What is needed is the whole of the data, set down exactly.

[[ Data for review, beginning ]]

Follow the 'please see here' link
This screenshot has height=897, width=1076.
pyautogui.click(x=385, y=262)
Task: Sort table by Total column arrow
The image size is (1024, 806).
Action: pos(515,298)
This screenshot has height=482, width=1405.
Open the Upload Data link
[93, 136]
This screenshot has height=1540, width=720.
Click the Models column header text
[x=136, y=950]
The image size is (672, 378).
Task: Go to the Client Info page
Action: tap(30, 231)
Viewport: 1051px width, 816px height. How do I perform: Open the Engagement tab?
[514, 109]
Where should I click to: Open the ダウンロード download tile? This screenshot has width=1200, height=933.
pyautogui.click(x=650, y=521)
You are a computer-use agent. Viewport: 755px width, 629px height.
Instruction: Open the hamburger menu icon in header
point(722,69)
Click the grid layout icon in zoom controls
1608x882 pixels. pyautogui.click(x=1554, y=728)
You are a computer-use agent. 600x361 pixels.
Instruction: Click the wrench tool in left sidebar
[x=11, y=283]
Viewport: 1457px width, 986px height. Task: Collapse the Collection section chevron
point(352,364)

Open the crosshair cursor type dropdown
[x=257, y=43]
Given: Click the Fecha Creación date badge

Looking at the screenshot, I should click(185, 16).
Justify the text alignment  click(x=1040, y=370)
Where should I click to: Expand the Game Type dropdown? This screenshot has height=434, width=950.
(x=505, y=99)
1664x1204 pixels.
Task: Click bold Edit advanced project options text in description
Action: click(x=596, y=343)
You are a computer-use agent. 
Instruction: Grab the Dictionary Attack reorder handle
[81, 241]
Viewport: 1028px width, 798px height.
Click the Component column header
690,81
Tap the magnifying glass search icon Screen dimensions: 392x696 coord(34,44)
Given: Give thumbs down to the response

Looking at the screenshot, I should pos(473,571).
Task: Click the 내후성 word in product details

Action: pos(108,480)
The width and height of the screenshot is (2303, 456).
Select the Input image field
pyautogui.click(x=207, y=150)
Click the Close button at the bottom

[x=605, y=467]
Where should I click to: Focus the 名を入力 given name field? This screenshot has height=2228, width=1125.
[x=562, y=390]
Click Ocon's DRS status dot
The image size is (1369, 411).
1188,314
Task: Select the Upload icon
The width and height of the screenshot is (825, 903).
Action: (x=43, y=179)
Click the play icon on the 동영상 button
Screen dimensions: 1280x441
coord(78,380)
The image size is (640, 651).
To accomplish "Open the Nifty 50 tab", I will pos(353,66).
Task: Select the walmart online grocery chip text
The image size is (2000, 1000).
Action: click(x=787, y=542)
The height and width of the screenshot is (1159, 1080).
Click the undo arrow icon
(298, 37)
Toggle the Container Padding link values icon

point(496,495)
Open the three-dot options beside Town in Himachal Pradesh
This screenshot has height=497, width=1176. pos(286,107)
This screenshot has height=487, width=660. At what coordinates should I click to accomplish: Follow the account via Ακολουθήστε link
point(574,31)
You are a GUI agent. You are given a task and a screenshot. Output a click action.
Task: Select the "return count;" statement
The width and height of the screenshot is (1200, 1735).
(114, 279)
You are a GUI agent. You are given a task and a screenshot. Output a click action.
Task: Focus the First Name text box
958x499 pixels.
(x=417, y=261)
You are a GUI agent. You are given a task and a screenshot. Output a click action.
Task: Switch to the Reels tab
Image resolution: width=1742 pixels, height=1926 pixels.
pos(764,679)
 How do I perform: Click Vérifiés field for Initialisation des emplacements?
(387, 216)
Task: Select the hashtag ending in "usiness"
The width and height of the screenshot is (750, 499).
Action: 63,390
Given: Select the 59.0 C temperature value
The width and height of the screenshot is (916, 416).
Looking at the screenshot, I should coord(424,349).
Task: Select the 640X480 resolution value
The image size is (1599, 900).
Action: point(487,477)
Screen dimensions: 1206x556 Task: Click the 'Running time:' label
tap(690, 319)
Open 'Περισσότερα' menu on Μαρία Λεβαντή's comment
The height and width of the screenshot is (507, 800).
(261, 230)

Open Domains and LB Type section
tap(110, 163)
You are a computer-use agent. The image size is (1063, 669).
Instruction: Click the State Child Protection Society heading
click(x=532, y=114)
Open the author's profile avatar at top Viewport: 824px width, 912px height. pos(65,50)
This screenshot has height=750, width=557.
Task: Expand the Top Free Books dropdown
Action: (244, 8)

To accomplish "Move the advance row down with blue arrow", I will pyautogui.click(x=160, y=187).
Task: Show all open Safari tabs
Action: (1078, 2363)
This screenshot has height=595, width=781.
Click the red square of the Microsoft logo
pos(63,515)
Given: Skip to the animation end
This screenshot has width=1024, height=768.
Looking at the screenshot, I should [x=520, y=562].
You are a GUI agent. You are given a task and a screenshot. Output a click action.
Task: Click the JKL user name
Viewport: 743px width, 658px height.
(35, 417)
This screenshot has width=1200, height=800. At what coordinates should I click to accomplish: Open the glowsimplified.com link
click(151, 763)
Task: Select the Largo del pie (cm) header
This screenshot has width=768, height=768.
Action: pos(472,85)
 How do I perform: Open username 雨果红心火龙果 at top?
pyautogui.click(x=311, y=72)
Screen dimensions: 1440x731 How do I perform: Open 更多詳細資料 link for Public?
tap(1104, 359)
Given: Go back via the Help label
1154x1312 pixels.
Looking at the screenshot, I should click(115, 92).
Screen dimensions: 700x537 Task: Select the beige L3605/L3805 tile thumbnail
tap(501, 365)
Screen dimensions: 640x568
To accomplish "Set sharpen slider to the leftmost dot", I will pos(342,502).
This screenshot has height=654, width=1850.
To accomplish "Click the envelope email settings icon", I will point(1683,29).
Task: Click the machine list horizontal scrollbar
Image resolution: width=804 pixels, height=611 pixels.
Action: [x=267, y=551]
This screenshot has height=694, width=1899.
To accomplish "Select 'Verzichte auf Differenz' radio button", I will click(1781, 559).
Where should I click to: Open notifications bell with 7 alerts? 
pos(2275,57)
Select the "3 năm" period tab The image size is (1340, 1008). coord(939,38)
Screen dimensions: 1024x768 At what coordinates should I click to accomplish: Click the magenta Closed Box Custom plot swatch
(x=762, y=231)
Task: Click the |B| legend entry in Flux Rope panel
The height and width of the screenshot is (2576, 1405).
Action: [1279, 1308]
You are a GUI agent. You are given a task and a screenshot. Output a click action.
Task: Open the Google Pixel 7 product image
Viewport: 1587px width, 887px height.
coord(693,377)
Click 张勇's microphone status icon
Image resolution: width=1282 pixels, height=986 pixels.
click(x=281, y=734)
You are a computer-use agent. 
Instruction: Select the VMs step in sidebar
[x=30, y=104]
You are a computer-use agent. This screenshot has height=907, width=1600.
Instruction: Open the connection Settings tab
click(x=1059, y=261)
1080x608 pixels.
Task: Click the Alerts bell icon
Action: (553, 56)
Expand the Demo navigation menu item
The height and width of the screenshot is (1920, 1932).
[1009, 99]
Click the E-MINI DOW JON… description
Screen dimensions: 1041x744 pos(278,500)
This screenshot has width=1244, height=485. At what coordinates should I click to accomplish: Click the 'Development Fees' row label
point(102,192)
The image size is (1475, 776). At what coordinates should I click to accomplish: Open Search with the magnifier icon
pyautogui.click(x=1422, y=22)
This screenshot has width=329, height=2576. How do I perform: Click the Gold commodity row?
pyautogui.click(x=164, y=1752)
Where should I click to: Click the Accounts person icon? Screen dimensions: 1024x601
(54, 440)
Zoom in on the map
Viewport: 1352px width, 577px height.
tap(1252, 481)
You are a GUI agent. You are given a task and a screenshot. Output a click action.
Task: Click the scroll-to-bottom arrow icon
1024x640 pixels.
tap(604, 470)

[[ Data for review, end ]]

### Exercise answer
Follow the 'please see here' link
This screenshot has height=897, width=1076.
pyautogui.click(x=385, y=262)
Task: Sort table by Total column arrow
The image size is (1024, 806).
Action: pos(515,298)
This screenshot has height=482, width=1405.
Open the Upload Data link
[93, 136]
This screenshot has height=1540, width=720.
Click the Models column header text
[x=136, y=950]
The image size is (672, 378).
Task: Go to the Client Info page
Action: tap(30, 231)
Viewport: 1051px width, 816px height. How do I perform: Open the Engagement tab?
[514, 109]
Where should I click to: Open the ダウンロード download tile? This screenshot has width=1200, height=933.
pyautogui.click(x=650, y=521)
You are a computer-use agent. Viewport: 755px width, 629px height.
Instruction: Open the hamburger menu icon in header
point(722,69)
Click the grid layout icon in zoom controls
1608x882 pixels. pyautogui.click(x=1554, y=728)
You are a computer-use agent. 600x361 pixels.
Instruction: Click the wrench tool in left sidebar
[x=11, y=283]
Viewport: 1457px width, 986px height. Task: Collapse the Collection section chevron
point(352,364)

Open the crosshair cursor type dropdown
[x=257, y=43]
Given: Click the Fecha Creación date badge

Looking at the screenshot, I should click(185, 16).
Justify the text alignment  click(x=1040, y=370)
Where should I click to: Expand the Game Type dropdown? This screenshot has height=434, width=950.
(x=505, y=99)
1664x1204 pixels.
Task: Click bold Edit advanced project options text in description
Action: click(x=596, y=343)
You are a computer-use agent. 
Instruction: Grab the Dictionary Attack reorder handle
[81, 241]
Viewport: 1028px width, 798px height.
Click the Component column header
690,81
Tap the magnifying glass search icon Screen dimensions: 392x696 coord(34,44)
Given: Give thumbs down to the response

Looking at the screenshot, I should pos(473,571).
Task: Click the 내후성 word in product details

Action: pos(108,480)
The width and height of the screenshot is (2303, 456).
Select the Input image field
pyautogui.click(x=207, y=150)
Click the Close button at the bottom

[x=605, y=467]
Where should I click to: Focus the 名を入力 given name field? This screenshot has height=2228, width=1125.
[x=562, y=390]
Click Ocon's DRS status dot
The image size is (1369, 411).
1188,314
Task: Select the Upload icon
The width and height of the screenshot is (825, 903).
Action: (x=43, y=179)
Click the play icon on the 동영상 button
Screen dimensions: 1280x441
coord(78,380)
The image size is (640, 651).
To accomplish "Open the Nifty 50 tab", I will pos(353,66).
Task: Select the walmart online grocery chip text
The image size is (2000, 1000).
Action: click(x=787, y=542)
The height and width of the screenshot is (1159, 1080).
Click the undo arrow icon
(298, 37)
Toggle the Container Padding link values icon

point(496,495)
Open the three-dot options beside Town in Himachal Pradesh
This screenshot has height=497, width=1176. pos(286,107)
This screenshot has height=487, width=660. At what coordinates should I click to accomplish: Follow the account via Ακολουθήστε link
point(574,31)
You are a GUI agent. You are given a task and a screenshot. Output a click action.
Task: Select the "return count;" statement
The width and height of the screenshot is (1200, 1735).
(114, 279)
You are a GUI agent. You are given a task and a screenshot. Output a click action.
Task: Focus the First Name text box
958x499 pixels.
(x=417, y=261)
You are a GUI agent. You are given a task and a screenshot. Output a click action.
Task: Switch to the Reels tab
Image resolution: width=1742 pixels, height=1926 pixels.
pos(764,679)
 How do I perform: Click Vérifiés field for Initialisation des emplacements?
(387, 216)
Task: Select the hashtag ending in "usiness"
The width and height of the screenshot is (750, 499).
Action: 63,390
Given: Select the 59.0 C temperature value
The width and height of the screenshot is (916, 416).
Looking at the screenshot, I should coord(424,349).
Task: Select the 640X480 resolution value
The image size is (1599, 900).
Action: point(487,477)
Screen dimensions: 1206x556 Task: Click the 'Running time:' label
tap(690, 319)
Open 'Περισσότερα' menu on Μαρία Λεβαντή's comment
The height and width of the screenshot is (507, 800).
(261, 230)

Open Domains and LB Type section
tap(110, 163)
You are a computer-use agent. The image size is (1063, 669).
Instruction: Click the State Child Protection Society heading
click(x=532, y=114)
Open the author's profile avatar at top Viewport: 824px width, 912px height. pos(65,50)
This screenshot has height=750, width=557.
Task: Expand the Top Free Books dropdown
Action: (244, 8)

To accomplish "Move the advance row down with blue arrow", I will pyautogui.click(x=160, y=187).
Task: Show all open Safari tabs
Action: (1078, 2363)
This screenshot has height=595, width=781.
Click the red square of the Microsoft logo
pos(63,515)
Given: Skip to the animation end
This screenshot has width=1024, height=768.
Looking at the screenshot, I should [x=520, y=562].
You are a GUI agent. You are given a task and a screenshot. Output a click action.
Task: Click the JKL user name
Viewport: 743px width, 658px height.
(35, 417)
This screenshot has width=1200, height=800. At what coordinates should I click to accomplish: Open the glowsimplified.com link
click(151, 763)
Task: Select the Largo del pie (cm) header
This screenshot has width=768, height=768.
Action: pos(472,85)
 How do I perform: Open username 雨果红心火龙果 at top?
pyautogui.click(x=311, y=72)
Screen dimensions: 1440x731 How do I perform: Open 更多詳細資料 link for Public?
tap(1104, 359)
Given: Go back via the Help label
1154x1312 pixels.
Looking at the screenshot, I should click(115, 92).
Screen dimensions: 700x537 Task: Select the beige L3605/L3805 tile thumbnail
tap(501, 365)
Screen dimensions: 640x568
To accomplish "Set sharpen slider to the leftmost dot", I will pos(342,502).
This screenshot has height=654, width=1850.
To accomplish "Click the envelope email settings icon", I will point(1683,29).
Task: Click the machine list horizontal scrollbar
Image resolution: width=804 pixels, height=611 pixels.
Action: [x=267, y=551]
This screenshot has height=694, width=1899.
To accomplish "Select 'Verzichte auf Differenz' radio button", I will click(1781, 559).
Where should I click to: Open notifications bell with 7 alerts? 
pos(2275,57)
Select the "3 năm" period tab The image size is (1340, 1008). coord(939,38)
Screen dimensions: 1024x768 At what coordinates should I click to accomplish: Click the magenta Closed Box Custom plot swatch
(x=762, y=231)
Task: Click the |B| legend entry in Flux Rope panel
The height and width of the screenshot is (2576, 1405).
Action: [1279, 1308]
You are a GUI agent. You are given a task and a screenshot. Output a click action.
Task: Open the Google Pixel 7 product image
Viewport: 1587px width, 887px height.
coord(693,377)
Click 张勇's microphone status icon
Image resolution: width=1282 pixels, height=986 pixels.
click(x=281, y=734)
You are a computer-use agent. 
Instruction: Select the VMs step in sidebar
[x=30, y=104]
You are a computer-use agent. This screenshot has height=907, width=1600.
Instruction: Open the connection Settings tab
click(x=1059, y=261)
1080x608 pixels.
Task: Click the Alerts bell icon
Action: (553, 56)
Expand the Demo navigation menu item
The height and width of the screenshot is (1920, 1932).
[1009, 99]
Click the E-MINI DOW JON… description
Screen dimensions: 1041x744 pos(278,500)
This screenshot has width=1244, height=485. At what coordinates should I click to accomplish: Click the 'Development Fees' row label
point(102,192)
The image size is (1475, 776). At what coordinates should I click to accomplish: Open Search with the magnifier icon
pyautogui.click(x=1422, y=22)
This screenshot has width=329, height=2576. How do I perform: Click the Gold commodity row?
pyautogui.click(x=164, y=1752)
Where should I click to: Click the Accounts person icon? Screen dimensions: 1024x601
(54, 440)
Zoom in on the map
Viewport: 1352px width, 577px height.
tap(1252, 481)
You are a GUI agent. You are given a task and a screenshot. Output a click action.
Task: Click the scroll-to-bottom arrow icon
1024x640 pixels.
tap(604, 470)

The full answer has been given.